The city began acquiring land on the peninsula's western bluff as early as 1836, since it had long been recognized for its scenery and views, and there was public pressure for increased open space on the increasingly urbanized peninsula.  At some point a tree-lined drive was built along the bluff.  Beginning in the late 1870s, city engineer William Goodwin championed efforts to further improve the park.  In the 1890s and 1900s, Mayor James Phinney Baxter engineered the expansion of the park to its present dimensions, and hired the Olmsted Brothers to oversee a landscaping plan for the park, and to develop a master plan for the city's parks.  Design work on the Western Promenade is credited to John C. Olmsted and Henry Vincent Hubbard, then an apprentice with the Olmsted firm.

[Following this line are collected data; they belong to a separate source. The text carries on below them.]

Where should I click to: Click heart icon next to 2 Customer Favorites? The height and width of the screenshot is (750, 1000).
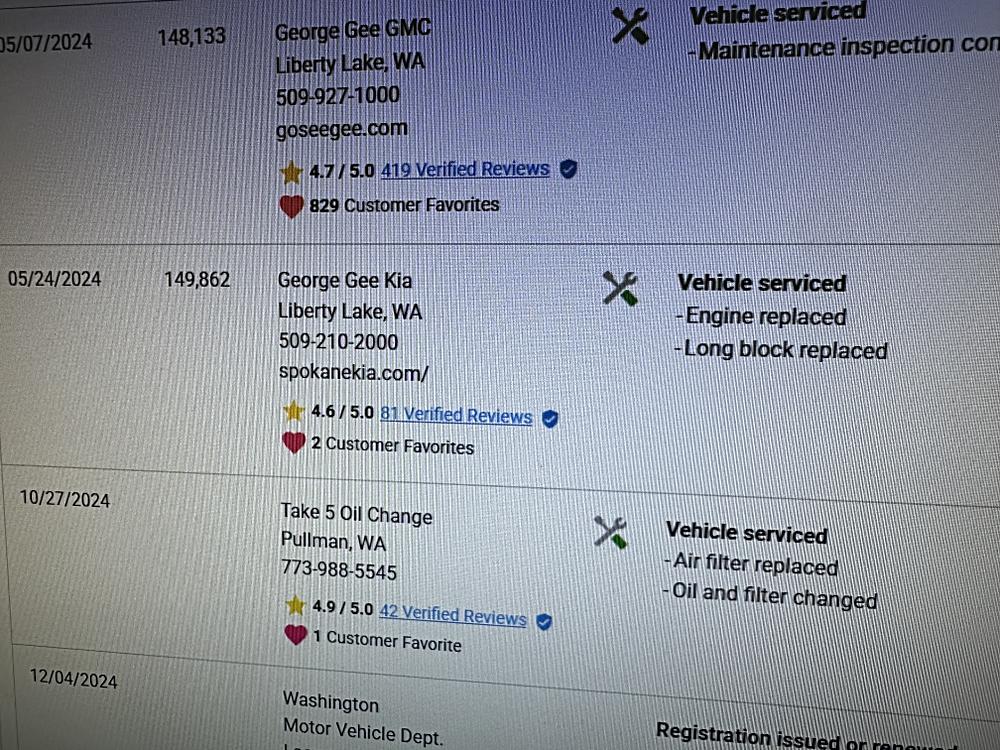(293, 443)
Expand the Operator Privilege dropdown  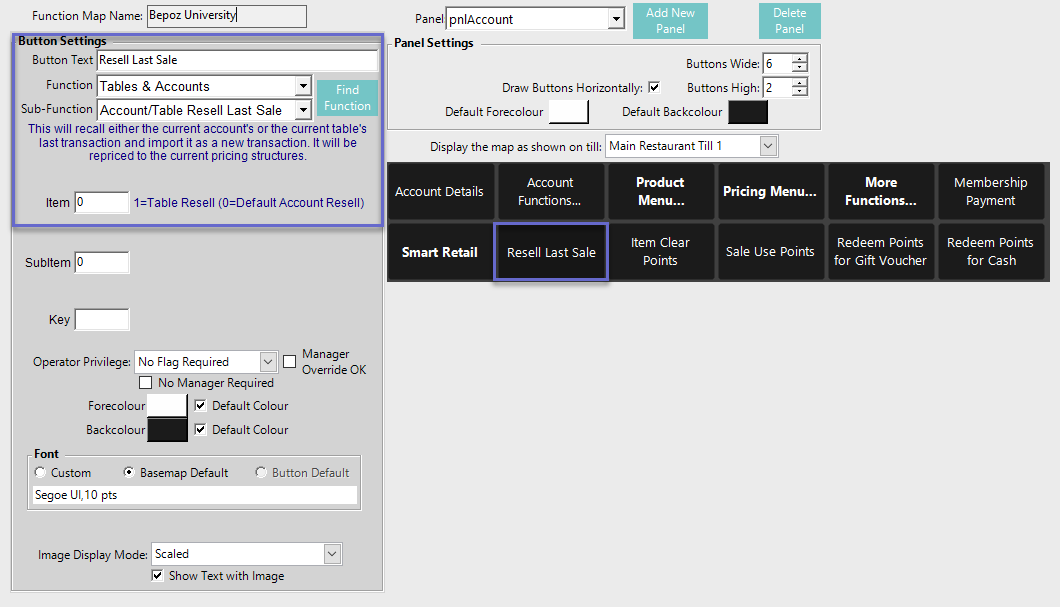coord(268,362)
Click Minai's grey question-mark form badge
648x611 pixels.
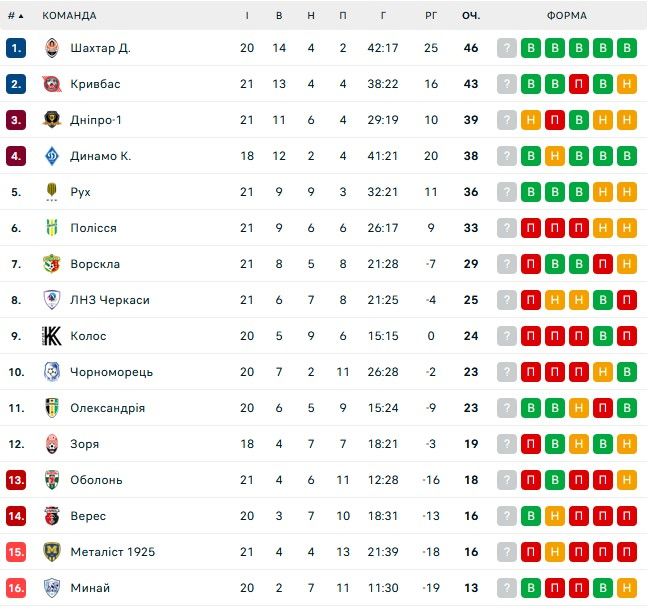(x=507, y=588)
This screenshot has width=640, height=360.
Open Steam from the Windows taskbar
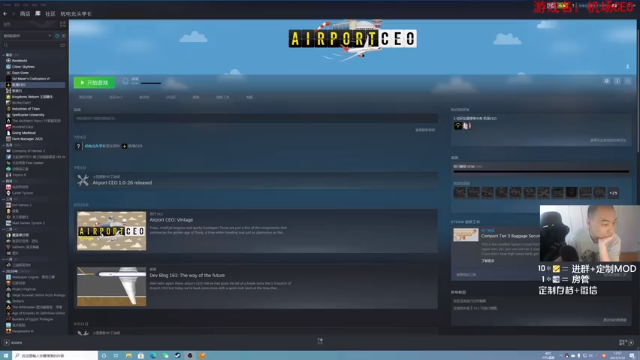(178, 356)
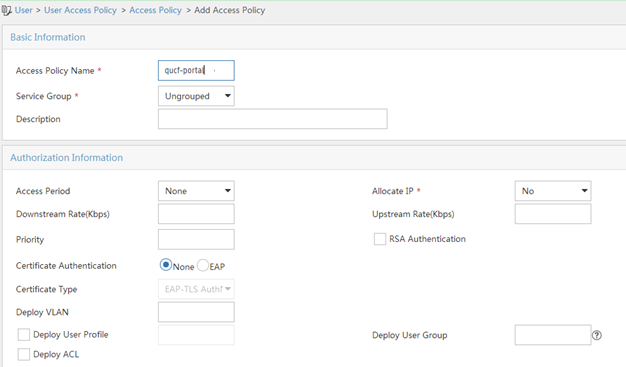Tick the Deploy ACL checkbox
This screenshot has height=367, width=626.
click(x=24, y=354)
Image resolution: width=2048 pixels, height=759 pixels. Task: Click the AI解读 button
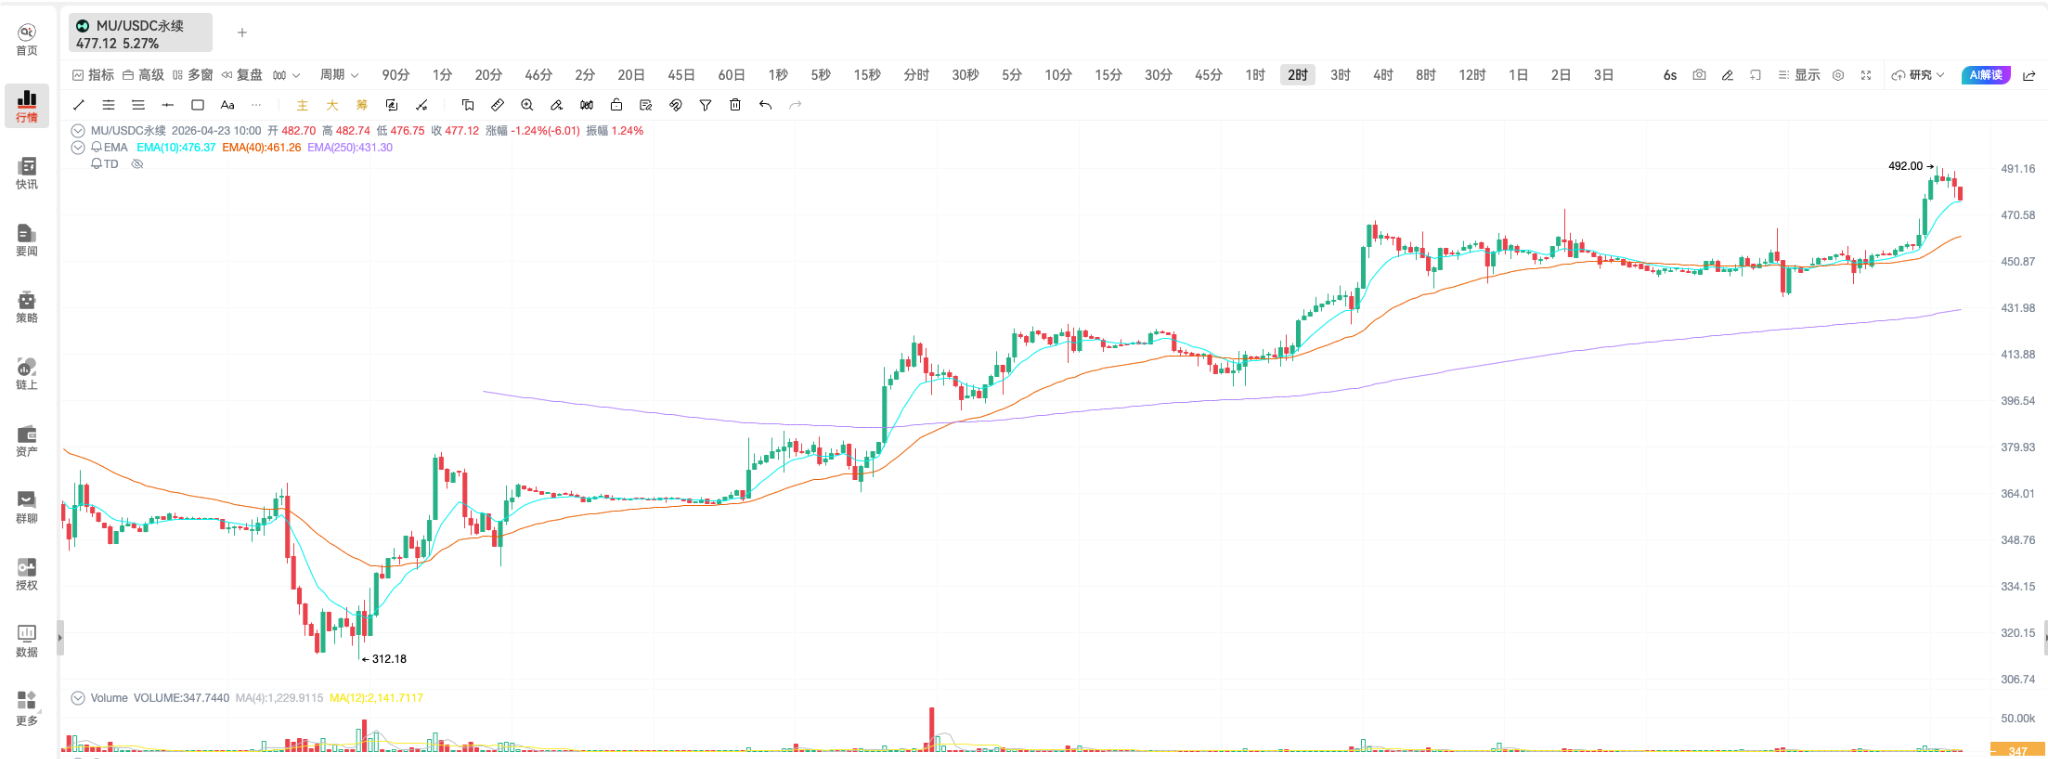tap(1985, 75)
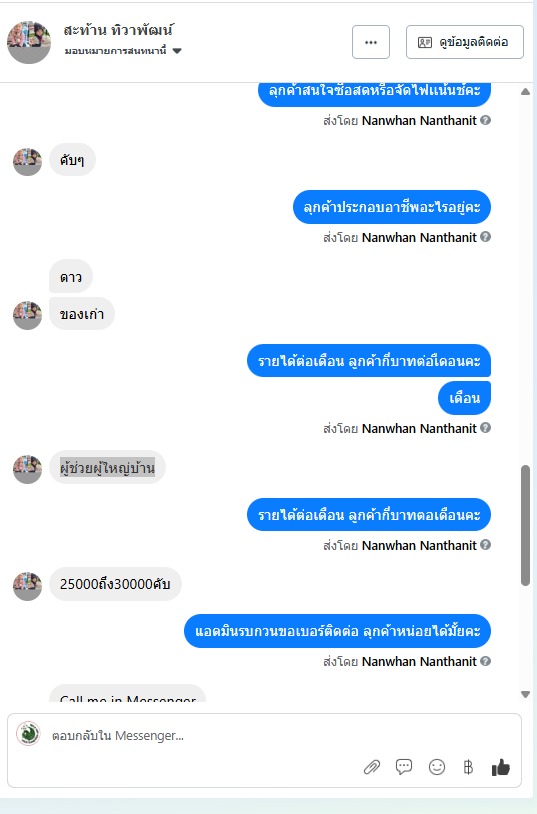The image size is (537, 814).
Task: Send a thumbs-up like
Action: [501, 767]
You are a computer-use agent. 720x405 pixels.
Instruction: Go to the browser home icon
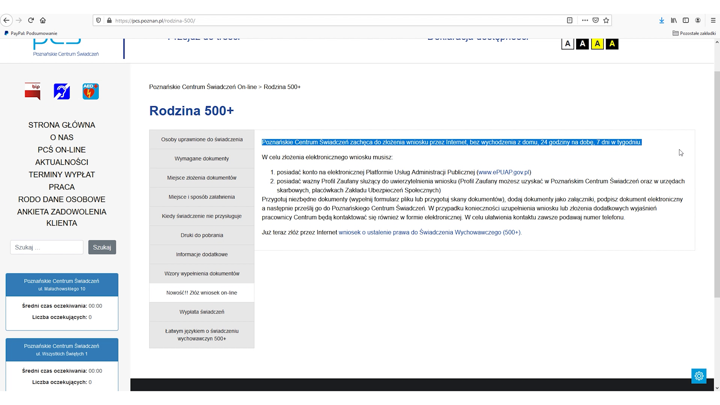click(x=43, y=20)
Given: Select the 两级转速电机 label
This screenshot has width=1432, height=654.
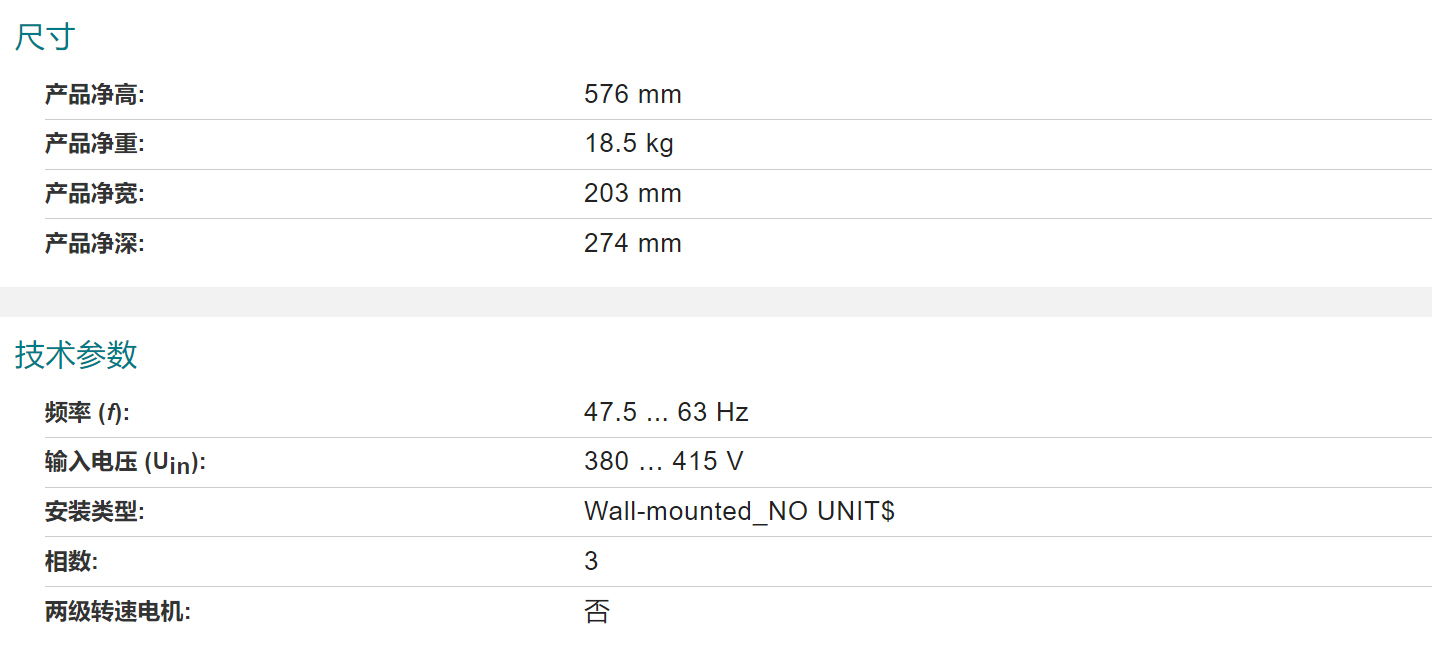Looking at the screenshot, I should pos(118,612).
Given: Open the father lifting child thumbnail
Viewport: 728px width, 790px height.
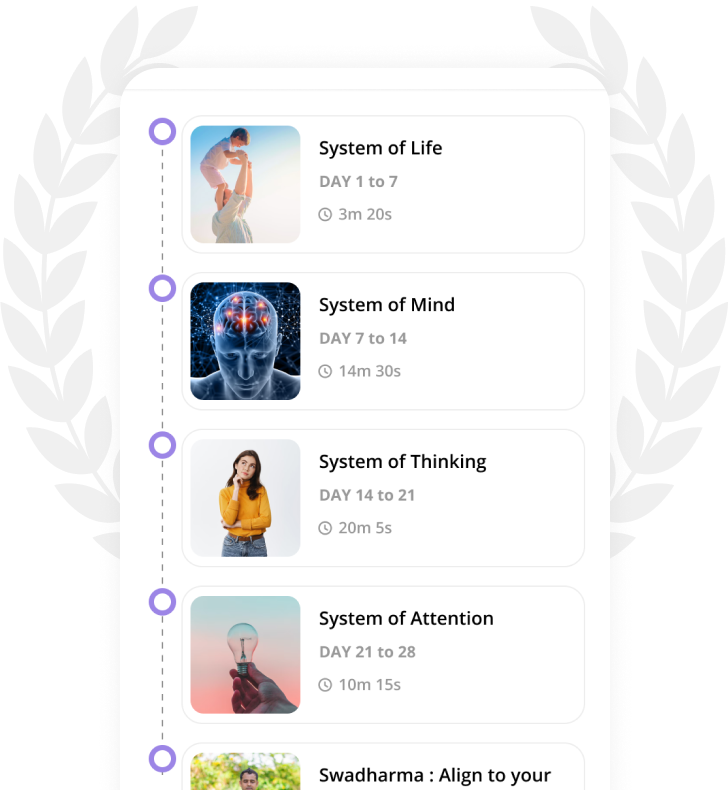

Western Promenade Neighborhood
The name Western Promenade also the neighborhood adjacent to the park itself. In the nineteenth century, the land was owned by industrialist John Bundy Brown, who was one of the wealthiest men in Maine. He owned a sugar refinery (the Portland Sugar Company) in which a mainly Irish immigrant workforce refined molasses into raw granulated sugar. After his death, the land was sold parcel by parcel and the present neighborhood was built. It is home to a significant number of mansions and historic homes originally built for Portland's wealthiest and most powerful residents. The Western Promenade Historic District encompasses many of the homes in the neighborhood. 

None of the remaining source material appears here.